I was wondering what’s the standard approach when dealing with multiple pictures per sample in order to classify it.
Im currently doing this competition: https://www.kaggle.com/c/two-sigma-connect-rental-listing-inquiries
The thing is it has both tabular and image data, each line in the table has a several images that should be used in order to classify in one of 3 cartegories.

The approach I’ve settled upon so far is just train an image network separately, that would classify images, and train a separate network for the tabular data. Then for each row, duplicate the tabular data and feed, pair with a single image and feed the pairs of X (image, table data) through the CNN input and tabular input layers respectively, generate X predictions and average them.
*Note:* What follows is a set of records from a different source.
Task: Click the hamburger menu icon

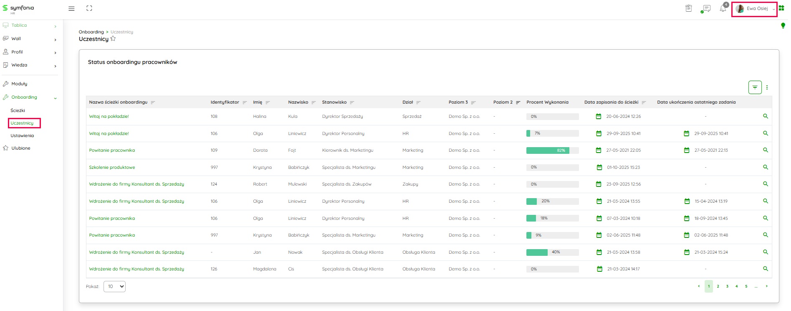Action: click(x=71, y=8)
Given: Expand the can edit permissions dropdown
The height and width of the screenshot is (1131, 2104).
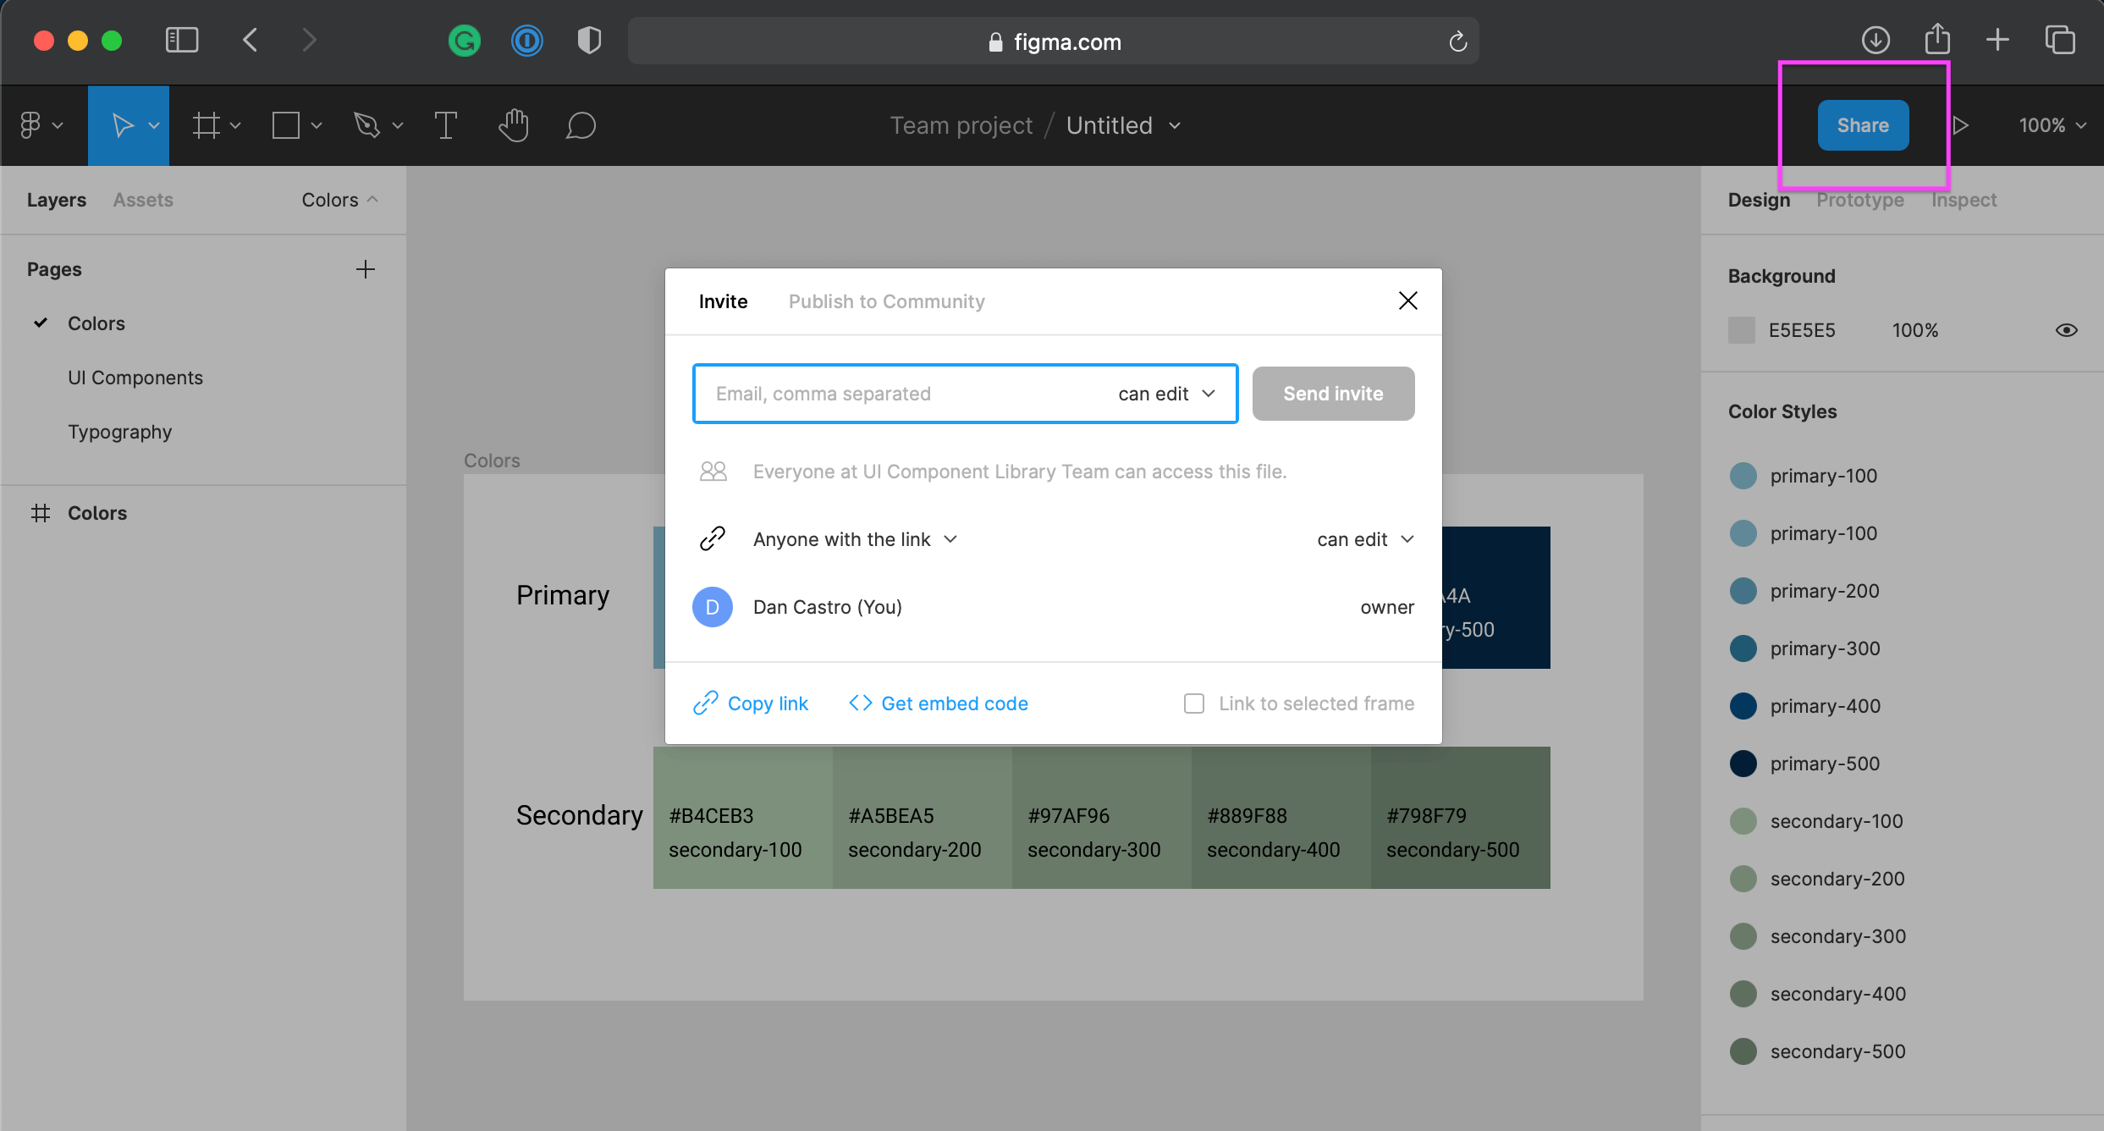Looking at the screenshot, I should [x=1168, y=393].
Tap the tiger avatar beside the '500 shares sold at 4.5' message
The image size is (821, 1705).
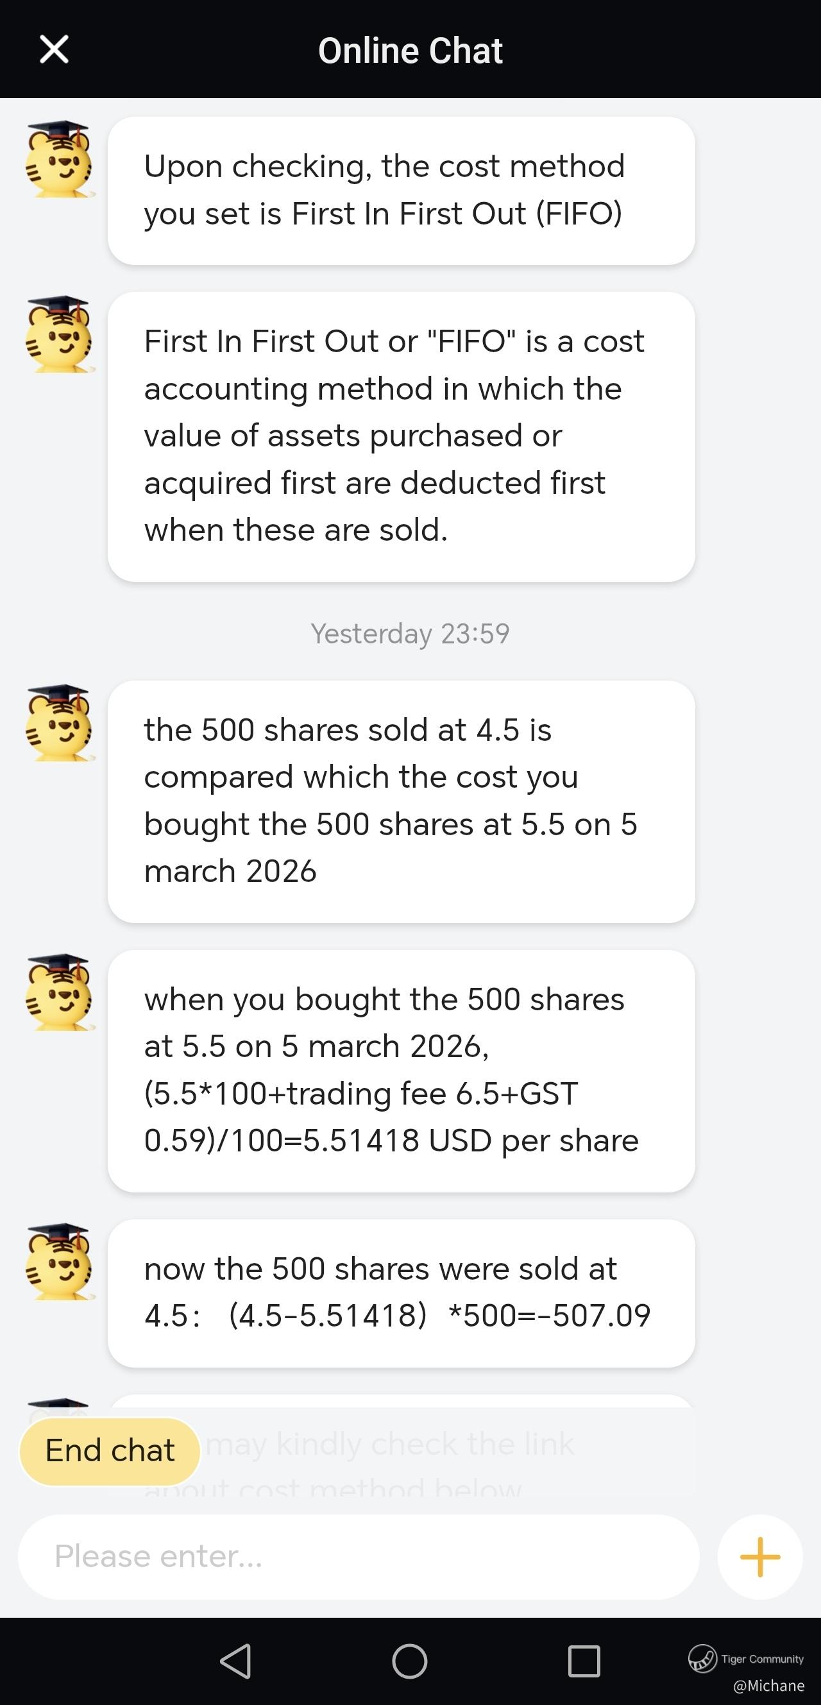pyautogui.click(x=60, y=723)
Im wondering if there are better ways to do that especially with Keras in mind, right now Keras expects a single sample per evaluation, so it’s hard to make all the metrics play nice with this approach and I have to do manual aggregation of the metrics for performance.

Thanks!

How did this approach work?

I’d love to hear more about approaches to make one prediction based on several images.

I have many photos of one product and I’d like to classify that product correctly. My photos of the product don’t always have the same composition. Sometimes they might be from different angles.

It depends on exactly your problem, but if you just have an odd number of pictures per product it’s best to make multiple predictions for each item and then either do a simple average or train another shallow classifier that takes the probability outputs and makes a prediction. The stacked approach makes sense only if you have a reasonable amount of data. Otherwise simpler averaging and thresholds might make sense.